The Reserve Bank of India announced the withdrawal of Rs 2000 denomination from circulation on Friday, May 19. The banknotes of this amount are to be deposited or exchanged in the bank by their owner between May 23 to Sept. 30 with submission of maximum 10 notes at a time.  Till then, the notes shall continue to trade legally but its status after has remained unclear. The time frame is given to likely avoid the chaos and long ques outside the banks and ATMs as that in 2016.

The denomination was introduced replacing Rs 500 and Rs 1000 notes after the demonetization act in Nov. 2016. The circulation began under Section 24(1) of the RBI Act 1934. Being the highest currency value of Rs. 2000, the ban can wave an impact among several business sectors.

The RBI, however, stated that with the existence of other currency notes and various e-transactions available, the demand of the notes kept reducing and 89% of the notes are no longer circulating.

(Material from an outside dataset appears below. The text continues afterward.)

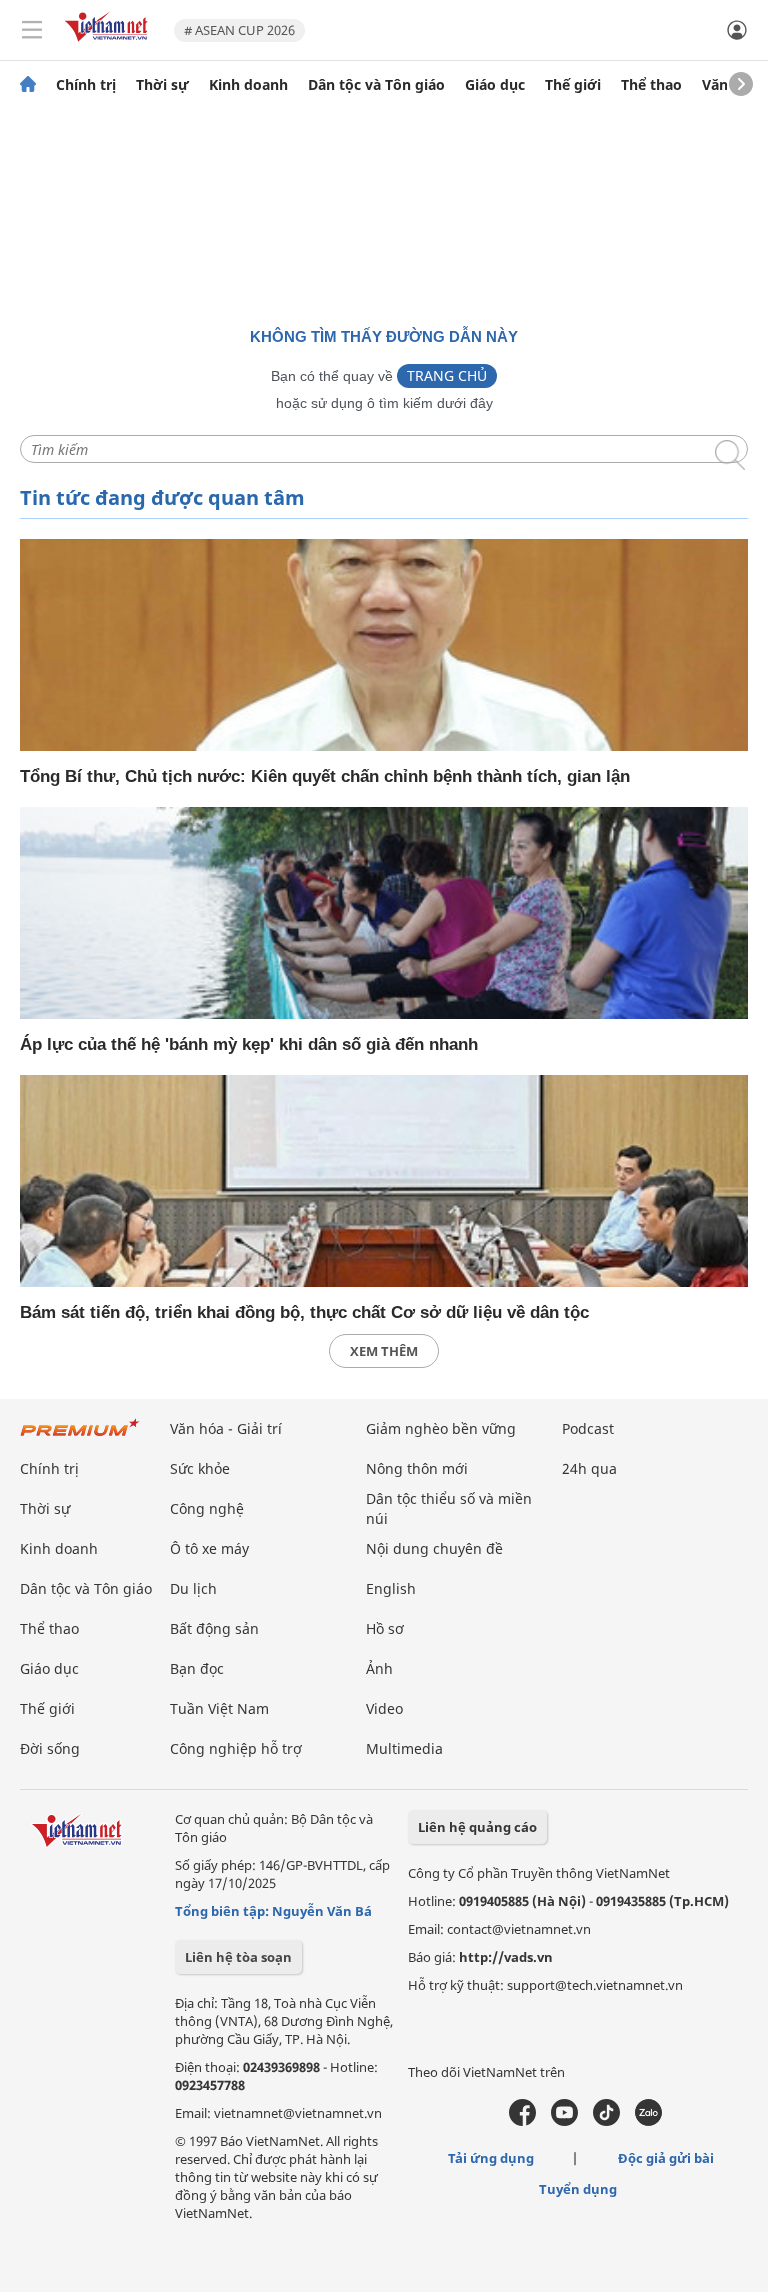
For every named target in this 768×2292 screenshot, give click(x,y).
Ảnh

Moreover, taking advantage of the heavy amount, there has been a risk of high counterfeit which lacked advance security. Therefore, printing of Rs 2000 notes stopped four to five years back, prior to March, 2017. The current amount circulating is Rs 3.62 lakh crores ($44 billion) which is 10% of India’s total economy.

The withdrawal of the amount took place under the “clean note policy” by the RBI. The policy seeks to provide currency notes with better quality and security features as a replacement. Previously, the RBI has replaced notes issued before 2005 with the ones with more efficient security features. The notes remain legal in the market and are not circulated anymore from the bank.

While larger industries have experiences in e-commerce, the smaller businesses and agricultural sectors might face inconvenience, Yuvika Singhal, an economist at QuantEco Research told the Economic Times. A Bloomberg report of May 22 suggested that it might spur the consumption of gold and real estate property.

Rupa Rege Nitsure, group chief economist for L&T Finance holdings said it’s a wise move to make before the state and general elections when the cash usage tends to spike. The central bank or the government is yet to make any comments on this decision.

Taking a dig at Modi, Congress Chief Mallikarjun Kharge connected the decision to the PM’s visit to Japan. Following Modi’s visit to Hiroshima on May 19 to attend the G7 summit, he said there is a “note bandi” whenever he visits the place. The demonetization in 2016 also took place after he visited the country.